Me detengo ante el asombro que suscitan unas palabras de Sófocles: “De todos los misterios del mundo, el más grande es el hombre…”. Así inicia el Coro de Ancianos una de sus intervenciones en “Antígona”, la tragedia “política” por excelencia.
Ya entonces, en el siglo V antes de Cristo, un hombre como Sófocles escribía unas palabras tan extrañas y profundas, también tan sorprendentes. Hay que decir que la cultura griega, lo mismo que la latina, nos resulta muy cercana en el tiempo y en nuestra concepción del mundo: por eso solemos hablar de una “cultura grecolatina”, encapsulando en un solo vocablo, equívocamente, dos complejos periodos históricos.
Pero antes de Grecia hay demasiado en la historia de la humanidad como para ignorarlo o soslayarlo. El hecho de que un poeta del drama como Sófocles escriba estas palabras, no nos habla sino de la huella de un egregio y oscuro pretérito, asimilado sabiamente por Atenas.
Sófocles, como muchos otros estudiosos griegos, recoge ese caudaloso conocimiento y lo suma a su propia observación de la vida humana. Aquí radica su genio espléndido: pocos como él alcanzaron en la Antigüedad tal penetración, tal elocuencia y tal capacidad técnica.
Por el momento, no importa mucho destacar su excelencia como poeta dramático. Además de esto, lo que verdaderamente me deja sin habla es la presencia en su obra de ideas que aún nos atormentan y desvelan. ¿El hombre es el mayor portento del mundo, es decir, del planeta que llamamos la Tierra?
En esta tragedia Sófocles enfrenta una “justicia divina” a una “justicia humana”: Antígona, hija de Edipo, da sepultura a su hermano Polinices, obedeciendo una ley sagrada; Creonte, rey de Tebas, la condena, pues había dictaminado que tal cuerpo fuese dejado a las afueras de la ciudad, a merced de las aves de rapiña…

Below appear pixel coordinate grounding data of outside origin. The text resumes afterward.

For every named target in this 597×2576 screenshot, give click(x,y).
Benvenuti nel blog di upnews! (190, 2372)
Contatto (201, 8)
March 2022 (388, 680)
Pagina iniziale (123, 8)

La desobediencia causa la condena de Antígona, que es enterrada viva. Ley divina versus ley humana: ¿la Iglesia frente al Estado o viceversa?
La justicia: ¿cómo ejercerla?, ¿qué la “condiciona”? En la Biblia y en el Código de Hammurabi ya encontramos formas de aplicar la justicia, pero ¿desde qué pasado se pensó en ella? ¿Y por qué “la justicia” cuando todo pudo ser diferente?
El mal empezó, escribió un autor cuyo nombre no recuerdo, cuando alguien dijo: “Esto es mío…”.
Por cierto, he aquí otro misterio: el Mal.